If you talk to any high school student, most will tell you they have an incredibly packed schedule. For example, senior Marcus Morris, president of Detroit Cristo Rey’s National Honors Society. His morning starts with the sun still sleeping, as he quickly prepares a prayer for morning announcements. Strolling through the monotone melody of an average Tuesday, he collects “a full set of homework.” But homework is no longer the centerpiece of a student’s afternoon. After an already full day of school that ends at 4 pm, he volunteers at Centro de San Jose as a tutor. Then Marcus rushes to wrestling practice, only to go home and finish the set of homework. Finally, at “2 am, I take a shower, sometimes [I] eat in the shower, then go to bed.” He’s not the only one; most students would call that an ordinary Tuesday.

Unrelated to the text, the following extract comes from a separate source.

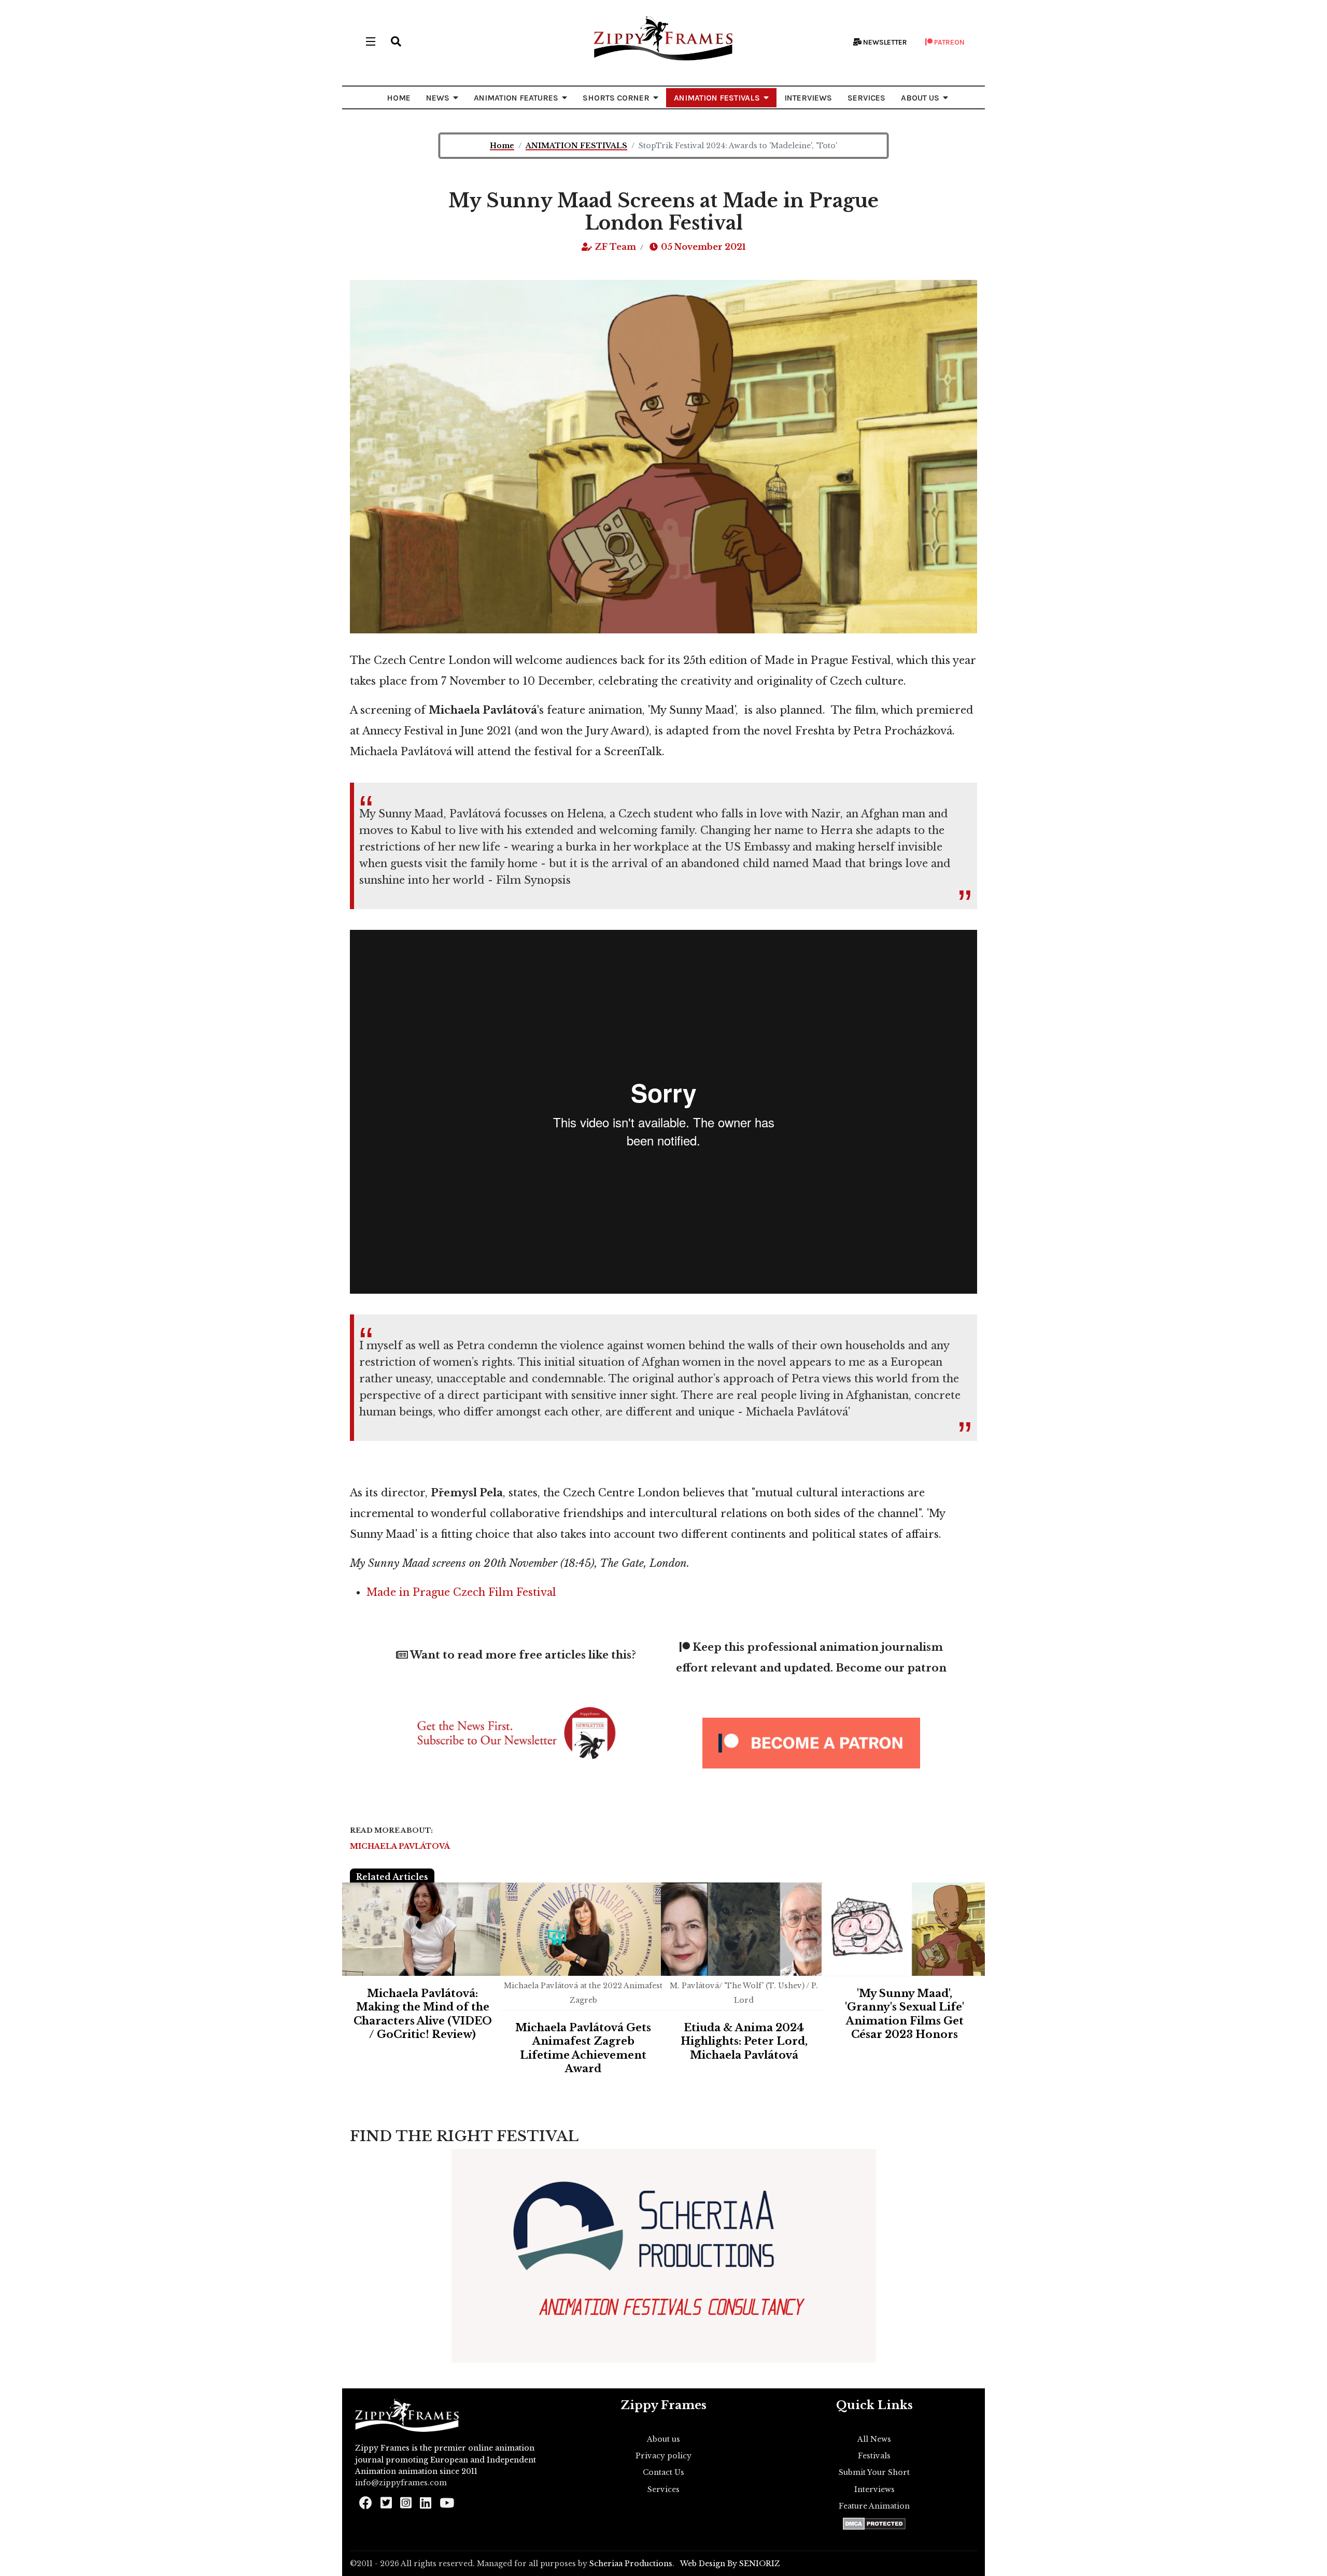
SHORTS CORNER (616, 98)
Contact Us (663, 2472)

It’s certainly not new news for Detroit Cristo Rey Students. We, like many students in a college preparatory high school, are imposed with too long school days. As students in Detroit Cristo Rey, we persevere through the prolonged schedule, from 7:30 am to 4 pm. But for many, that is only the halfway mark of our day. The other half consists of extracurriculars, work, the responsibility of taking care of younger siblings, fulfilling community service requirements, tackling an abyss of homework, and, for the lucky seniors, filling out our dire college applications.
Don't even get me started with college applications, the epitome of fear of rejection. Just perfect for teenagers who are constantly trying to figure out our place in this complex society.

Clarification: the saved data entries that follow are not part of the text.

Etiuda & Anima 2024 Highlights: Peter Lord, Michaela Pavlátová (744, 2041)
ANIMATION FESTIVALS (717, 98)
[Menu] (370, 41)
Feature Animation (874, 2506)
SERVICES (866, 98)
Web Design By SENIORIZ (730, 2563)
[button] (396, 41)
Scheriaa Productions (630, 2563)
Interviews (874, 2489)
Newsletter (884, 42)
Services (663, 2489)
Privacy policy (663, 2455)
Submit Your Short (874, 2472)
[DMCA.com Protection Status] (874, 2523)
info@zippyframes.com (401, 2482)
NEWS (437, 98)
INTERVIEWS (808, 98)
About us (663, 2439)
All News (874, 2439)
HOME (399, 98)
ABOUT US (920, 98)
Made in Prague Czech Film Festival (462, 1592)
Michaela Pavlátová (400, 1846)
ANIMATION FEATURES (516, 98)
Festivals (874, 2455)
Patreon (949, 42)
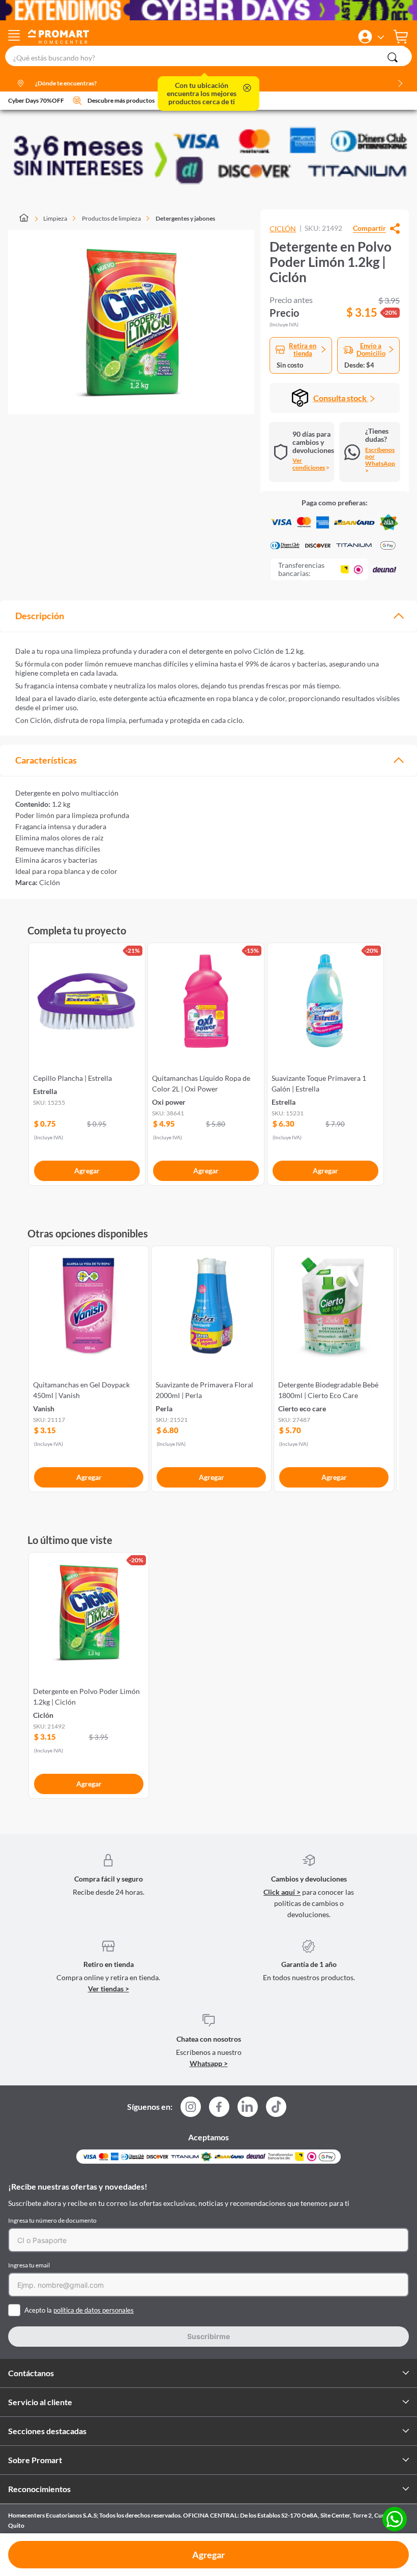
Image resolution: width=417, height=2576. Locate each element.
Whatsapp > (209, 2063)
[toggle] (14, 36)
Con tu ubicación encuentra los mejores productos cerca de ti (201, 93)
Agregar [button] (208, 2554)
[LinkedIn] (247, 2107)
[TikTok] (276, 2107)
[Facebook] (219, 2110)
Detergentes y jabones (185, 218)
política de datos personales (93, 2310)
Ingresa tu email (29, 2265)
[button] (364, 36)
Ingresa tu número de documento (52, 2220)
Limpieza (55, 218)
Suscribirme (208, 2336)
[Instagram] (191, 2110)
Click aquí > (282, 1892)
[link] (87, 1062)
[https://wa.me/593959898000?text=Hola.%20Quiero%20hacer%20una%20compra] (394, 2520)
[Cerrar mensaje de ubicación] (247, 88)
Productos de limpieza (111, 218)
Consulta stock (340, 398)
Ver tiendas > (108, 1988)
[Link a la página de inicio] (28, 219)
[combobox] (208, 56)
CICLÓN (283, 229)
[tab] (208, 615)
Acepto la (79, 2310)
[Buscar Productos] (392, 57)
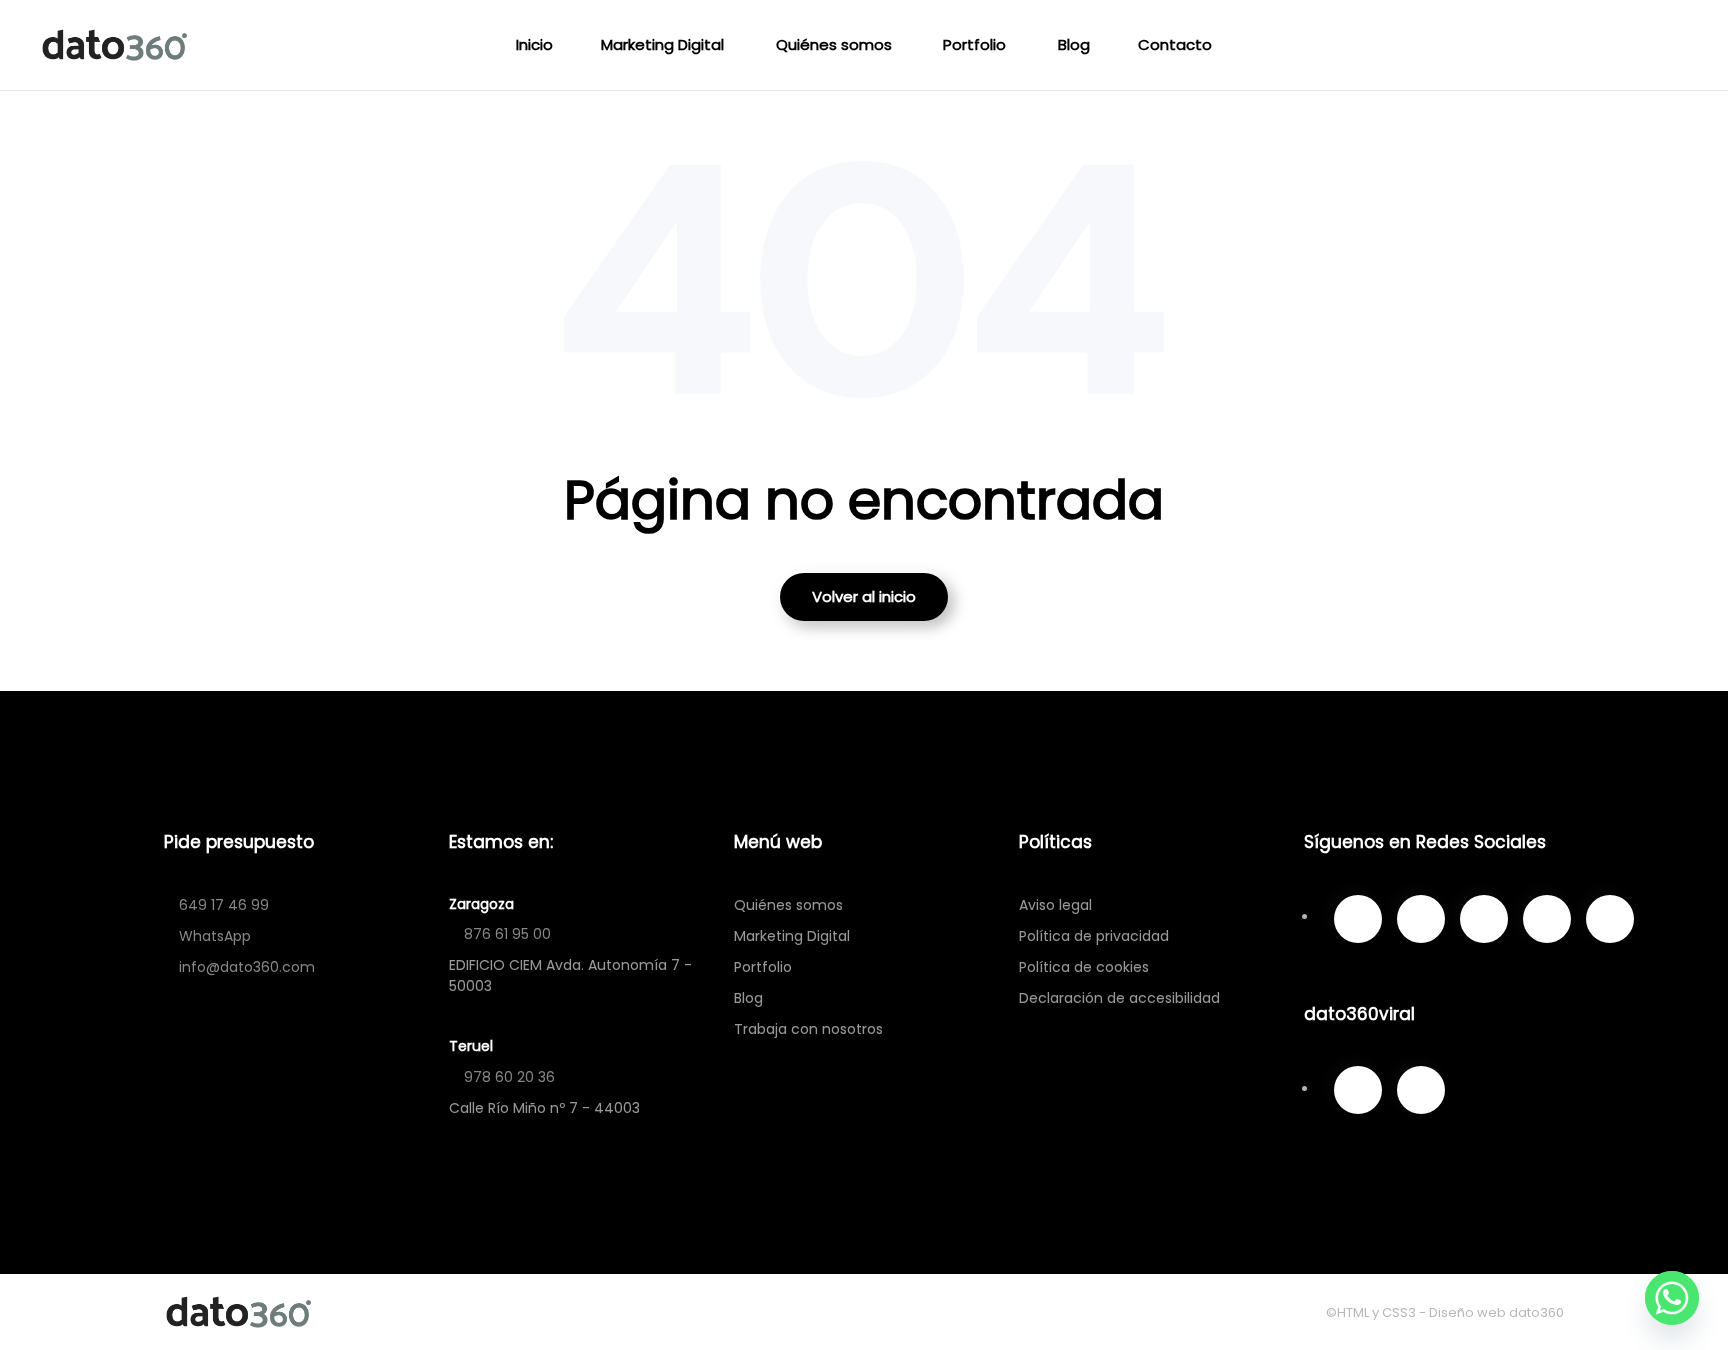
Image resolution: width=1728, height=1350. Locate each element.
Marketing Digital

It comes to no surprise that when asking students their sleeping schedule, it ranges from 7 to 4 hours; 3 hours if you are taking more rigorous courses such as AP or IB. According to specialists at the Nationwide Children´s Hospital, teens should be obtaining exactly 9.25 hours of sleep. Those who sleep 9 hours we call the “the lucky ones.”

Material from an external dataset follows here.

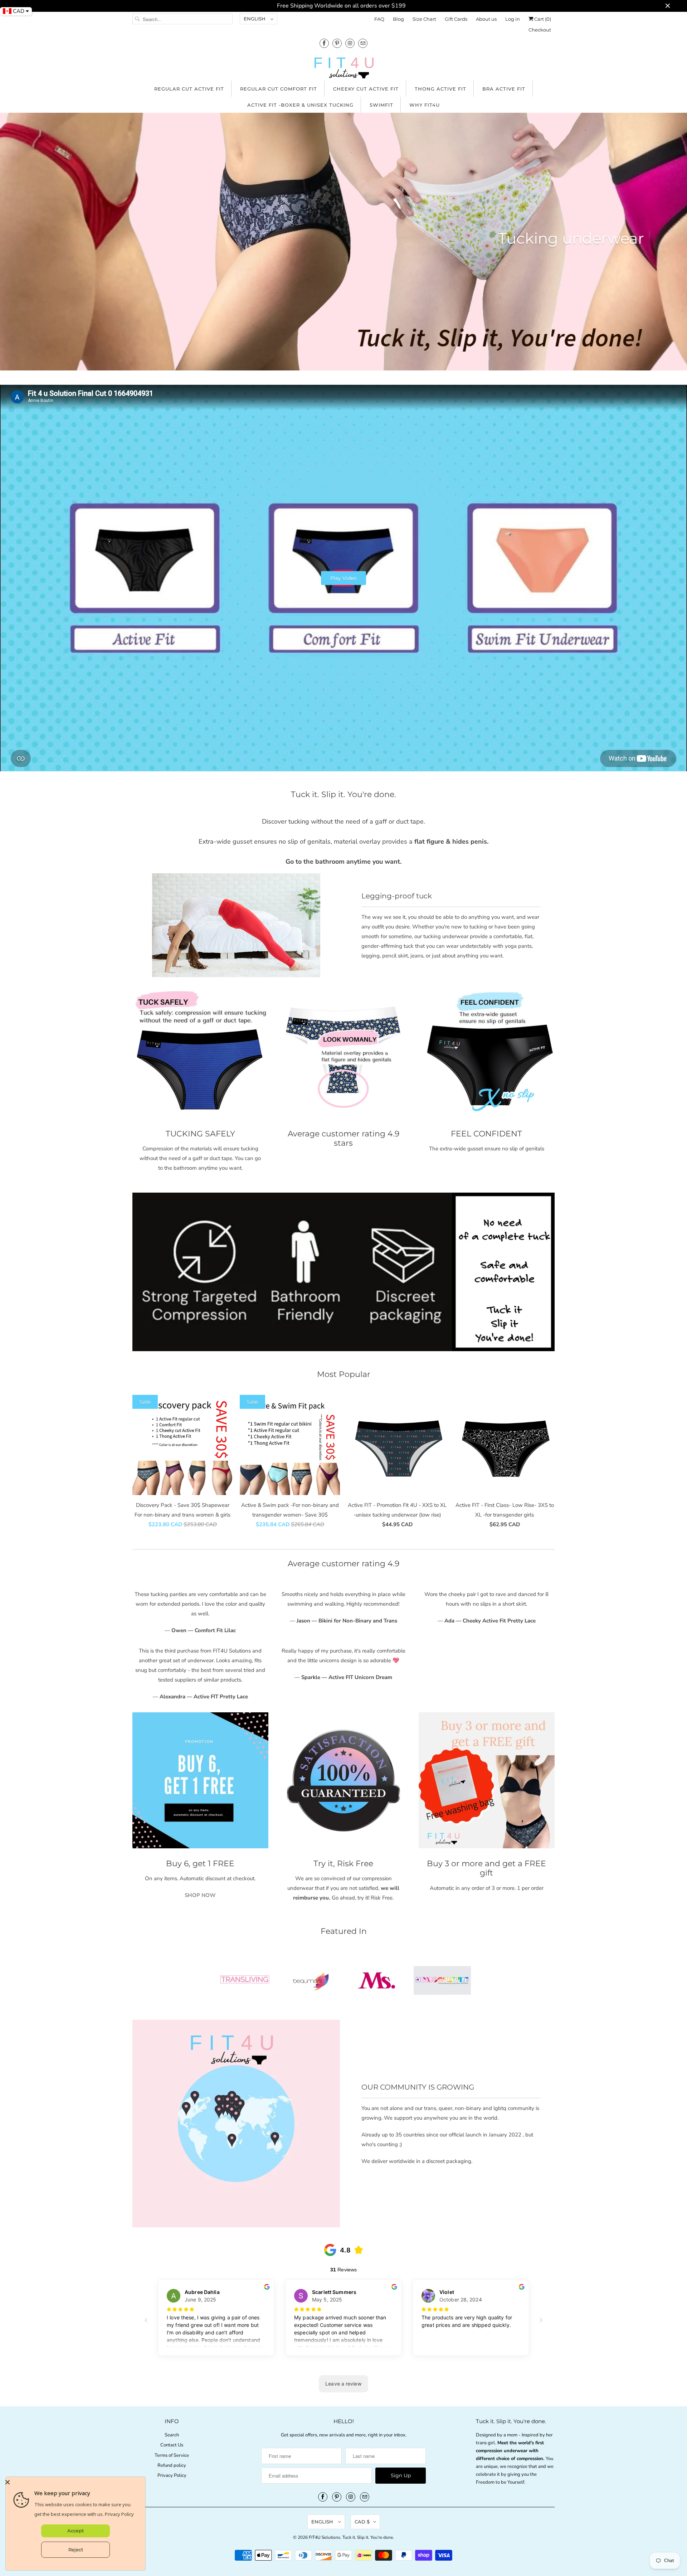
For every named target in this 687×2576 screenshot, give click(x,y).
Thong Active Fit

What’s does it mean to be a teen in 2018? Well according to the American Psychological Association, “teens reported that their stress levels during the school year topped adults' average reported stress levels.” They’ve also reported that “studies show normal children today report more anxiety than child psychiatric patients in the 1950's.” Is that what it means to be a teen? To carry a constant burden of anxiety, stress, or even depression?
Of course we’re going to have a high-stress level. We’re constantly pushing our limits. But why? Why do we put ourselves through stressful situations? At the end of the day, we can’t deny we like it. We like joining extracurriculars and we like helping others.